Zweifel am medizinischen Nutzen von Zahnspangen
In einer Studie im Auftrag des Bundesgesundheitsministeriums wirft das Institut für Gesundheits- und Sozialforschung (IGES) die Frage auf, „ob eine ausreichende wissenschaftliche Grundlage zum medizinischen Nutzen und der Wirtschaftlichkeit der kieferorthopädischen Versorgung besteht“. Den Nutzen dieser Versorgung hinsichtlich der Korrektur von Fehlstellungen stellt die Studie nicht infrage. Es sei aber ungeklärt, ob und falls ja inwieweit die Korrektur von Zahnfehlstellungen mit festsitzenden oder herausnehmbaren Apparaturen wie Zahnspangen Erkrankungen wie Zahnfleischentzündungen und Zahnausfall verhindere. Die Experten raten zur genauen Prüfung, welche Diagnosemaßnahmen nötig sind, um unnötige Behandlungen zu vermeiden. Nach ersten Medienberichten stellte das Bundesgesundheitsministerium allerdings klar, man zweifele „nicht an der Notwendigkeit kieferorthopädischer Leistungen.“ Zur Begründung verweist das Ministerium auf eine unzureichende Studienlage zur Wirksamkeit von Kieferorthopädie, die auch die IGES-Autoren beklagen. Bis die nötigen Langzeitstudien vorliegen, wird es aber noch dauern.
Kieferorthopädie – Zahnspange ja oder nein?
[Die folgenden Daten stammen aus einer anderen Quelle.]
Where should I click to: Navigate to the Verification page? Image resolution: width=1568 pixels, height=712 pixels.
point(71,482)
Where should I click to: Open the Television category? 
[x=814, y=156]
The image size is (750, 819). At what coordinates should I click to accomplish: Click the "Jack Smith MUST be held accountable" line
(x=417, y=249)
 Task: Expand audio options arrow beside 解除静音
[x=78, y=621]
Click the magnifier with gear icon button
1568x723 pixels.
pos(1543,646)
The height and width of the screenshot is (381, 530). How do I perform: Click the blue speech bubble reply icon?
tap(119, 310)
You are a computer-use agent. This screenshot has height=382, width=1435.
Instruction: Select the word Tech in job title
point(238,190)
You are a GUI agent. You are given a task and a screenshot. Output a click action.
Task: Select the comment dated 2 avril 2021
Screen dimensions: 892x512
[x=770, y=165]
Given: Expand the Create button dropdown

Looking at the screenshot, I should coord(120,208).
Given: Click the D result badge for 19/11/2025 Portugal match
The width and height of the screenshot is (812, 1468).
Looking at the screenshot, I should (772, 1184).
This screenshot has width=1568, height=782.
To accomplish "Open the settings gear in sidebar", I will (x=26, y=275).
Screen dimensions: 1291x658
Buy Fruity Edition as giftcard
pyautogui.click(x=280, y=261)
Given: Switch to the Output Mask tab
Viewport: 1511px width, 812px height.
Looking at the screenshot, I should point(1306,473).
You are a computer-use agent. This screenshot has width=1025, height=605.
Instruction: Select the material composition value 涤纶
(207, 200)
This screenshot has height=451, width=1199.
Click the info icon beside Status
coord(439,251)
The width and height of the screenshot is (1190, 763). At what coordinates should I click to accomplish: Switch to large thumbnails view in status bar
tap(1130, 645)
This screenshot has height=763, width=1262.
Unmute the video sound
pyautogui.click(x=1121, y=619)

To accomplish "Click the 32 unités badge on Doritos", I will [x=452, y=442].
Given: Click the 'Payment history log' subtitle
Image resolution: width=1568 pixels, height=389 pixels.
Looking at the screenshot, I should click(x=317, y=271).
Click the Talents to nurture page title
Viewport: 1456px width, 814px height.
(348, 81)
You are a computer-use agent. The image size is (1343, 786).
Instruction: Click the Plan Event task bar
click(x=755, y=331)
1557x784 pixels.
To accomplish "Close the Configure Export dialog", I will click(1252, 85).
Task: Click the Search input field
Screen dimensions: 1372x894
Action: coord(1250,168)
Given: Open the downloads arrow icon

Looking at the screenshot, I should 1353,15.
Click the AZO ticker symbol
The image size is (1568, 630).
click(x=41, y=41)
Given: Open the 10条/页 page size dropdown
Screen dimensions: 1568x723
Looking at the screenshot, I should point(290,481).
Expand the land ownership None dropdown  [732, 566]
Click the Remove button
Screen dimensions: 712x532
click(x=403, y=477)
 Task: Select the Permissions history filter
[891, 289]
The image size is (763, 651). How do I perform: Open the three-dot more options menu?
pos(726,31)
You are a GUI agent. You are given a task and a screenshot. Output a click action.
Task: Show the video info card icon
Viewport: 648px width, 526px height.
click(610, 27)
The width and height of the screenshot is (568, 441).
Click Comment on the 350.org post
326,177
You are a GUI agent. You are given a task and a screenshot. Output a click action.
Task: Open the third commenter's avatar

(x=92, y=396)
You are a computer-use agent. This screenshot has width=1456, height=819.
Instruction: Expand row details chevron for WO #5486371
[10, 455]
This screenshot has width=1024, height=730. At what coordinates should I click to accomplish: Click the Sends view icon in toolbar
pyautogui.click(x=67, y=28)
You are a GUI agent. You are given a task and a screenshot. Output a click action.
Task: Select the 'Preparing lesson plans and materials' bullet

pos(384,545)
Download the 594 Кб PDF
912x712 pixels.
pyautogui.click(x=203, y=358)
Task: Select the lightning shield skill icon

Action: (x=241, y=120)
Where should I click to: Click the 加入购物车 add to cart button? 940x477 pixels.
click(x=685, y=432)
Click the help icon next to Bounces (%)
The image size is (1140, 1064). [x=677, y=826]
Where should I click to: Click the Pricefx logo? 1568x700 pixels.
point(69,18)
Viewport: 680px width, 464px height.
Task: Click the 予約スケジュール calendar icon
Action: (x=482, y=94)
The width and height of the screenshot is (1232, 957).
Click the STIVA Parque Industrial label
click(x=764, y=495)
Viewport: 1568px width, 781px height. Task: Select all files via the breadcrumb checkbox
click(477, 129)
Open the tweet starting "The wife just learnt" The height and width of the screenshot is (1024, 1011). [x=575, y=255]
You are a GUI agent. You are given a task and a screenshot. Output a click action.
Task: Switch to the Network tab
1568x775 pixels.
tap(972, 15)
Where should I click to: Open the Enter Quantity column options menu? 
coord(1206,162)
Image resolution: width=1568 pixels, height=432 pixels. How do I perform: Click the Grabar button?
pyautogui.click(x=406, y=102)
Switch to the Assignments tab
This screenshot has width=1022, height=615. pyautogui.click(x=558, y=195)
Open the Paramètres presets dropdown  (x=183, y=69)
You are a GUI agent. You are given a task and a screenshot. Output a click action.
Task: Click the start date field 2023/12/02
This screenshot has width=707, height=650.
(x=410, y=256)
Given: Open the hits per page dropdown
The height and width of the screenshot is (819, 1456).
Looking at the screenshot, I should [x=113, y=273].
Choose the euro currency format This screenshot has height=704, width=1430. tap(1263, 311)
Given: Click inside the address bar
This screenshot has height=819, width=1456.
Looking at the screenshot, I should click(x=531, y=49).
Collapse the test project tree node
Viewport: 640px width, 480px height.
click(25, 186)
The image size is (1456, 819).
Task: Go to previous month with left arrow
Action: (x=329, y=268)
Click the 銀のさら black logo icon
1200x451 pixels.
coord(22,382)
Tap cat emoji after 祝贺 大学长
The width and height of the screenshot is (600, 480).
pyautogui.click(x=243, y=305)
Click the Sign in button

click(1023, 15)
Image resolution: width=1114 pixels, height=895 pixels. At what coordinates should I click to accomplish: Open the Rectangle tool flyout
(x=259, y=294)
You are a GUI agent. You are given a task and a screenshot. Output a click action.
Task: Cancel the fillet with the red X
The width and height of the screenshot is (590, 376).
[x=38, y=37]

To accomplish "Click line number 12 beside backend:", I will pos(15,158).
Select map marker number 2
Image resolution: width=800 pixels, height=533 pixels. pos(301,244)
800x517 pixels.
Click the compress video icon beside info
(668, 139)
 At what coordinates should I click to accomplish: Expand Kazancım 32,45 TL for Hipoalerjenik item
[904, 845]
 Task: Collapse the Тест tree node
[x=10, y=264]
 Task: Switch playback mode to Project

Alles, was Sie rund um das Thema Kieferorthopädie wissen müssen, hat die Stiftung Warentest im Buch „Kieferorthopädie“ aufgeschrieben. Hier finden Eltern und Patienten ausführliche Informationen runds ums Thema und erfahren alle Vor- und Nachteile der unterschiedlichen Therapiemöglichkeiten. Das Buch koste 19,90 Euro. Sie können das Buch versandkostenfrei im Shop auf test.de bestellen.
Kieferorthopäde: Wann die gesetzliche Krankenkasse bezahlt
Ob gesetzliche Krankenkassen (zum Vergleich Krankenkassen der Stiftung Warentest) die Kosten für Korrekturen von Zahnfehlstellungen übernehmen, hängt deshalb weiter davon ab, wie schwerwiegend sie sind. Die Diagnose übernimmt ein Kieferorthopäde, den man frei wählen kann.
Tipp: Kommt der Kieferorthopäde zu dem Ergebnis, dass die Zahnfehlstellung nicht schwerwiegend genug ist, kann man eine Zweitmeinung einholen. Fällt die anders aus, wird die Krankenkasse in der Regel einen Gutachter damit beauftragen, nachzumessen. Bei Kindern können Eltern warten, ob sich die Zahnfehlstellung, beispielsweise ein Überbiss, auf mindestens sechs Millimeter vergrößert. Kommen mehrere Probleme zusammen, zusätzlich zu einem Überbiss beispielsweise noch Platzmangel im Kiefer, muss nur einer der Befunde die Kostenübernahmekriterien erfüllen, damit die gesamte Behandlung bezahlt wird.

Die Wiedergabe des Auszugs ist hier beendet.